Category Archives: education

Unpaid internships are exploitation. Period.

I had to write a post, seeing a tweet for Walrus magazine for an unpaid internship. 6 months, 30 hours a week and no pay what so ever. This pisses me off. Big time. I’ve written about working for free before and I’ll say it again. Don’t. Period.

Why? How about the lovely term exploitation? Ring any bells? Yeah, I feel very strongly about this. Working for free does NOT benefit you. Yes, you’ll get on the job learning, but guess what, most business pay YOU to learn how to do your damn job. Your time is valuable, worth money and should be compensated. You aren’t going to an internship, I hope, knowing nothing at all about the job. Chances are, you are fresh out of school and have several years of education to back you up.

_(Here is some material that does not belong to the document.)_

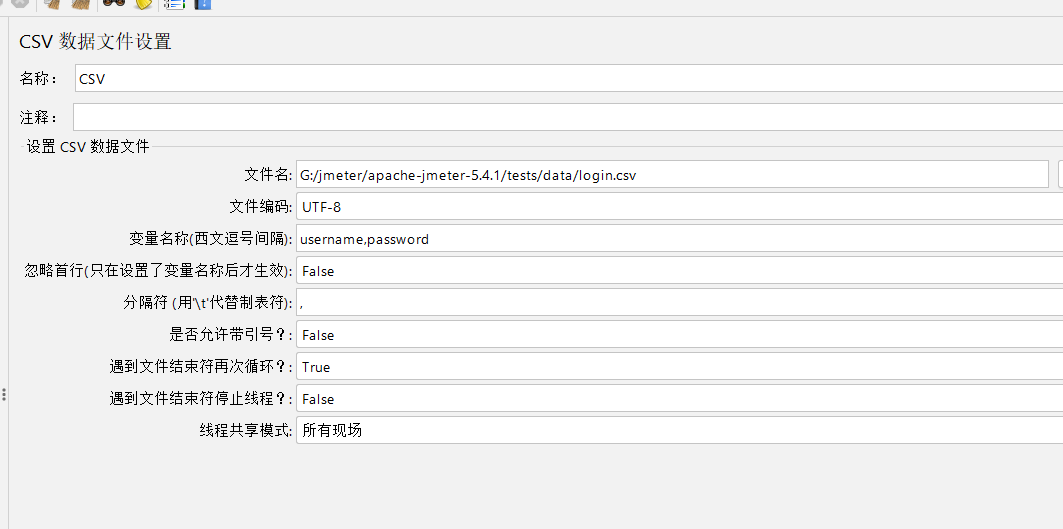Screen dimensions: 1063x529
Task: Open the 是否允许带引号 dropdown
Action: coord(678,335)
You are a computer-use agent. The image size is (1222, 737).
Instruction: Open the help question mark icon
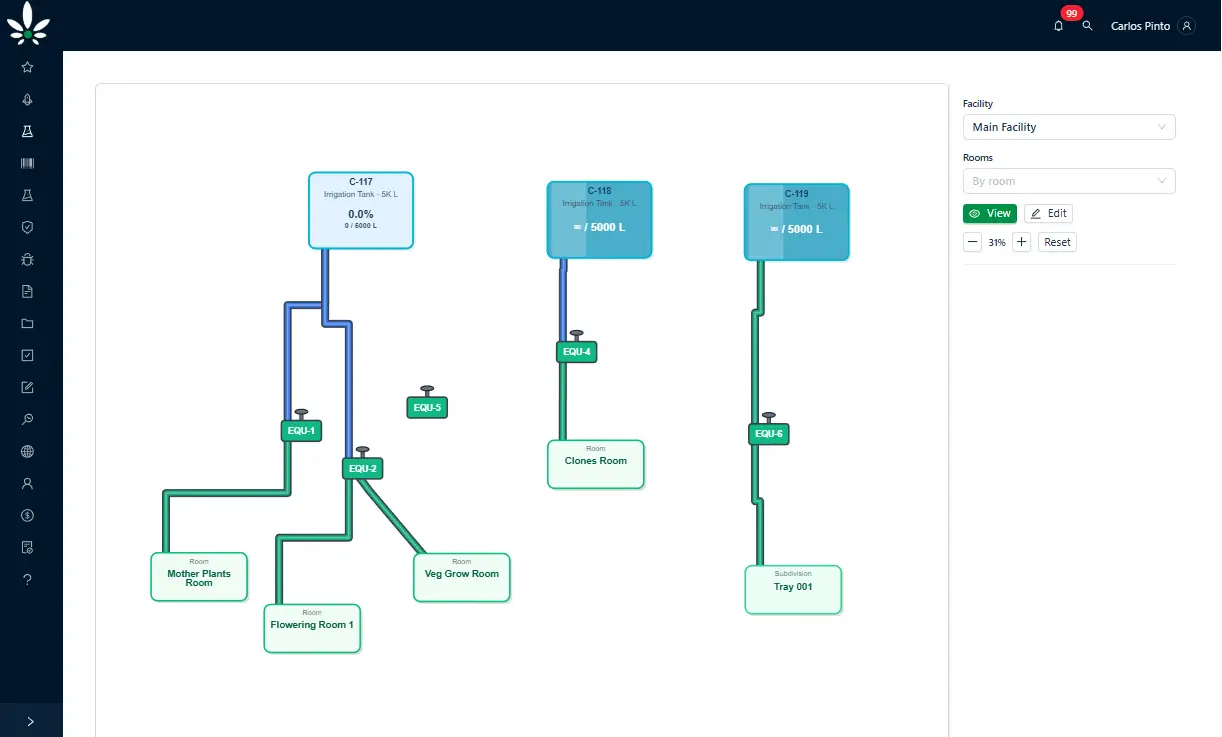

When you take a job for free, it says very clearly that you put no value on all that time you spent learning how to do something. It also says, you are OK with an employer placing no value on your time either.

Unpaid internships should be banned. Since that is impossible to do, make a point of never accepting one, encourage everyone else not to accept one, rat out the shameful behaviour of these companies who demand one, and stand up and say NO!

Don’t buy any of that bullshit about how it’s an honour to study under a big name professional. Or that what you learn will be worth it, no matter what. They are making money from your labour. They are getting paid. So should you.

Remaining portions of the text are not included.